**WHAT TO PRODUCE:** Identify each line of the material below that contains the word "Where", and copy those lines out in full.

**GIVEN ENTRIES:**
::::
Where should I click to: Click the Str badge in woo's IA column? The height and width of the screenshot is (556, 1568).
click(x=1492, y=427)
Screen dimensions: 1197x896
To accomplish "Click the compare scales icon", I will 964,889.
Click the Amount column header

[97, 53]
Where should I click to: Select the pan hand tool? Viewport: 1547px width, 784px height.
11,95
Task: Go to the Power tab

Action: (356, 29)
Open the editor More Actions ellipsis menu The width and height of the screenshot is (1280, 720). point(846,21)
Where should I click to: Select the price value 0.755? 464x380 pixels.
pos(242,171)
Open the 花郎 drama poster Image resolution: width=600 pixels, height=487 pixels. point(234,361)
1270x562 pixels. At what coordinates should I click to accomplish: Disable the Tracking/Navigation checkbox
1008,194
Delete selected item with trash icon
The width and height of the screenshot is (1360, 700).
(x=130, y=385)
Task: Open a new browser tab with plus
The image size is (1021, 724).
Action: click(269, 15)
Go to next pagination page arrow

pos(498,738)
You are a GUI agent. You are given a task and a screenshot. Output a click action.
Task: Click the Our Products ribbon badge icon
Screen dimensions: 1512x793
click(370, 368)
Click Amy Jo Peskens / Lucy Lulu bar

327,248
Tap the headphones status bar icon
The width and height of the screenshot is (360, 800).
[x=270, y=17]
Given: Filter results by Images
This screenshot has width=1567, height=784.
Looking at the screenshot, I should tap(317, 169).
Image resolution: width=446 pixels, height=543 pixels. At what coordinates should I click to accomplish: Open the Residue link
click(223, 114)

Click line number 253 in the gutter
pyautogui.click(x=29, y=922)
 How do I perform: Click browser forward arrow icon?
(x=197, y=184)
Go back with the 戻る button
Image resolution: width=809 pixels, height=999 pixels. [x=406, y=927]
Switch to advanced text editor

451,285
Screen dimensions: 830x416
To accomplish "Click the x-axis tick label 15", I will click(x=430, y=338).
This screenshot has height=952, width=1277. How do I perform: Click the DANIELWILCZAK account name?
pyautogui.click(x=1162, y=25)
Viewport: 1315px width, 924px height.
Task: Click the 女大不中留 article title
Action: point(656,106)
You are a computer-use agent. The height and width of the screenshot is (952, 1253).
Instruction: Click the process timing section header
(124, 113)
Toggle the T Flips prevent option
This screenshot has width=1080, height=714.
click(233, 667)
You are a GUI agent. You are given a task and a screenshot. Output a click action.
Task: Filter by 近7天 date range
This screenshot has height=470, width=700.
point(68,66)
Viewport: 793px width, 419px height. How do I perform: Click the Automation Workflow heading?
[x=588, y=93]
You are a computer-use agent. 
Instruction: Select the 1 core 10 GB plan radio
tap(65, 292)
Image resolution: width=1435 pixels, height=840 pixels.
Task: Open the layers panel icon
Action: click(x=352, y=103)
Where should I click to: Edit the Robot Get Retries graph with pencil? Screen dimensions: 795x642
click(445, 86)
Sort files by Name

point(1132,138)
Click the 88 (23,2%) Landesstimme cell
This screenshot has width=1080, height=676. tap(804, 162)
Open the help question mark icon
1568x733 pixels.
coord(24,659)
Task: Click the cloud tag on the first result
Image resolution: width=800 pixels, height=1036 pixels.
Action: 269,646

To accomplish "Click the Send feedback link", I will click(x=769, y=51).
::::
**REPLY:**
Where should I click to: Click the Str badge in woo's IA column? The height and width of the screenshot is (556, 1568).
Where should I click to: Select the pan hand tool? Viewport: 1547px width, 784px height.
Where should I click to: Select the price value 0.755? 464x380 pixels.
Where should I click to: Edit the Robot Get Retries graph with pencil? Screen dimensions: 795x642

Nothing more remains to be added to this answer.